Dr. Sally Shawitz is considered a leading expert on dyslexia. Recently she testified to Congress on Dyslexia and here is Dr. Shaywitz on Dyslexia.
We see Dyslexia very differently.
Dr. Shaywitz was speaking at the Miami Childrens Museum a few years ago. She was pointed out that the non Dyslexic Brain lights up in 3 spots on the left side of the brain, while the dyslexic brain lights up in only one part of the left brain and two parts of the right-brain. The right-brain is responsible for visualization and problem solving.
Dr. Shaywitz drove home the point that a student with Dyslexia needs 90 minutes a day of research based training every day for 1 to 3 years for their brain to work like a non dyslexic brain. A principal leaned over my shoulder and said, “She’s nuts”.
I then went up to Dr. Shaywitz at the end of the lecture and asked if she knew a Jewish person who could read Hebrew, but did not understand what they read.

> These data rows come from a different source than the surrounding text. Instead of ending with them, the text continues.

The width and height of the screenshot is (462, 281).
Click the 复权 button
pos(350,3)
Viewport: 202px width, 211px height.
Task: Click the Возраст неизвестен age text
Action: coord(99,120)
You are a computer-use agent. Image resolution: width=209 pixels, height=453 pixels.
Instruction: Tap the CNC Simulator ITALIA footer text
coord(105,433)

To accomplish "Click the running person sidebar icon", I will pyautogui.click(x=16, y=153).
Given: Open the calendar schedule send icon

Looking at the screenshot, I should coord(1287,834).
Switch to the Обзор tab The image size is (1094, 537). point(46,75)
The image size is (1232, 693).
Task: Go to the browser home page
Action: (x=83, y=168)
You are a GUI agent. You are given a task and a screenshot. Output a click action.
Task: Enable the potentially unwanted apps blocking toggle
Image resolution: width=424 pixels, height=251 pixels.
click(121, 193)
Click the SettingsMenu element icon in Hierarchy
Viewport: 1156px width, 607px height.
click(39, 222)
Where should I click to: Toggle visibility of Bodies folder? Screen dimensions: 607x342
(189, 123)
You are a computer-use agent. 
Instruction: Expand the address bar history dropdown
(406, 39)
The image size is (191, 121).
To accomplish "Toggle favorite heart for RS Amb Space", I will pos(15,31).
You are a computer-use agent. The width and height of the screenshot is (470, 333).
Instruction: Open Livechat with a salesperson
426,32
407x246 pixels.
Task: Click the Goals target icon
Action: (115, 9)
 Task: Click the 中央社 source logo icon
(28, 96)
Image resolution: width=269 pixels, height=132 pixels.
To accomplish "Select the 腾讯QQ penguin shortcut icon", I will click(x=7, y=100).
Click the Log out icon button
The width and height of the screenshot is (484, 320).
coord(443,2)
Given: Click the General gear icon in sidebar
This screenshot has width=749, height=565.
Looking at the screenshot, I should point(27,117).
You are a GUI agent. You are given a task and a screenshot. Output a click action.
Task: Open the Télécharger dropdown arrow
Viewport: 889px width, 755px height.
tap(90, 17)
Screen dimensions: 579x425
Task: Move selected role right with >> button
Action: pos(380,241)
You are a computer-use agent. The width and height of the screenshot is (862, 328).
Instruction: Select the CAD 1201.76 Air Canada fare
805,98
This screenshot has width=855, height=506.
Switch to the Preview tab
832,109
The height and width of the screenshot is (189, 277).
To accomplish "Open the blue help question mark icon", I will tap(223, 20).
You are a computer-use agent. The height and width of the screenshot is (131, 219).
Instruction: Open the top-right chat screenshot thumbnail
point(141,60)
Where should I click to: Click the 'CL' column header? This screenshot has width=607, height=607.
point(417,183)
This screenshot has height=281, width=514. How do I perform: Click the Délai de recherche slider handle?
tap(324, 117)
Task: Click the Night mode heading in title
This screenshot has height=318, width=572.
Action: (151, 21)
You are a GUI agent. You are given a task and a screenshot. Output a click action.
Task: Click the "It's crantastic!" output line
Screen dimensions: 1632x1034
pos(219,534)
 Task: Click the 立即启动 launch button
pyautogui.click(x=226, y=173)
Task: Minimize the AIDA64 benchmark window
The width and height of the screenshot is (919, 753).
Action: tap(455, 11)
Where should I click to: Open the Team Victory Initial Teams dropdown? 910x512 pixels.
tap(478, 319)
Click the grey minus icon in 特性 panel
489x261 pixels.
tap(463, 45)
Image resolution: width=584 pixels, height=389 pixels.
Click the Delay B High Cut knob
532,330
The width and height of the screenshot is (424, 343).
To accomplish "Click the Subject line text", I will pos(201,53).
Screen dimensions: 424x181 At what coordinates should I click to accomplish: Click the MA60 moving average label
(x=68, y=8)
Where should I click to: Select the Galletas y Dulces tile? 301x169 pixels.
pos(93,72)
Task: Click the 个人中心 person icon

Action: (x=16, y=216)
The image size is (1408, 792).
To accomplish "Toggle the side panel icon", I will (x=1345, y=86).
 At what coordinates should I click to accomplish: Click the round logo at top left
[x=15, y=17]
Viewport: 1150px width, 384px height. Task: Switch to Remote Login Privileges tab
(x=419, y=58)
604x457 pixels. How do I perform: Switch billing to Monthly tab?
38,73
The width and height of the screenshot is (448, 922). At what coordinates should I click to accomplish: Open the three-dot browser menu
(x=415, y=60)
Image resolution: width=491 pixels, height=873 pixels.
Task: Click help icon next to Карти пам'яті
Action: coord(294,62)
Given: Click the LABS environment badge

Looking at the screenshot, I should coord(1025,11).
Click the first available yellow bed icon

Both her Sally and her husband Bennett raised their hands.
Dr. Sally Shaywitz quickly fired back, “That is true in Hebrew but not in English”
Her husband commented, “Sally, you didn’t really say that did you”.
We know that there are a ton of dyslexia programs that drive home phonics. phonemic awareness and some that do not let a student move on till they have mastered a skill.
While this approach works with some, it does not recognize a few things:
– Most students with dyslexia learn differently. They are often visual-spatial learners, who learn best when the student sees and experiences information. These visual-spatial learners have difficulty understanding the frequently used words (e.g why, but, what, if etc.) that do not generate a picture and recognizing words they have seen but not mastered
– Visual-spatial learners often need to master the meaning of the frequently used words and pattern recognition skills before phonics will work
– A visual-spatial learner often skips words and lines when reading. Dyslexia is not an eye-teaming issue, but eye-teaming issues exist in a large percentage of students with dyslexia
– Same for attention issues — most students with dyslexia have an attention issue
If you have a child with dyslexia, see if they are a visual-spatial learner and if your child has an eye teaming and/or an attention issue.
Dyslexia programs often claim they are multisensory — but they are rarely hands-on programs that focus on the frequently used words vocabulary, word recognition, identifying and addressing both eye teaming and attention issues, and they often do not help you to be the coach and advocate your child needs.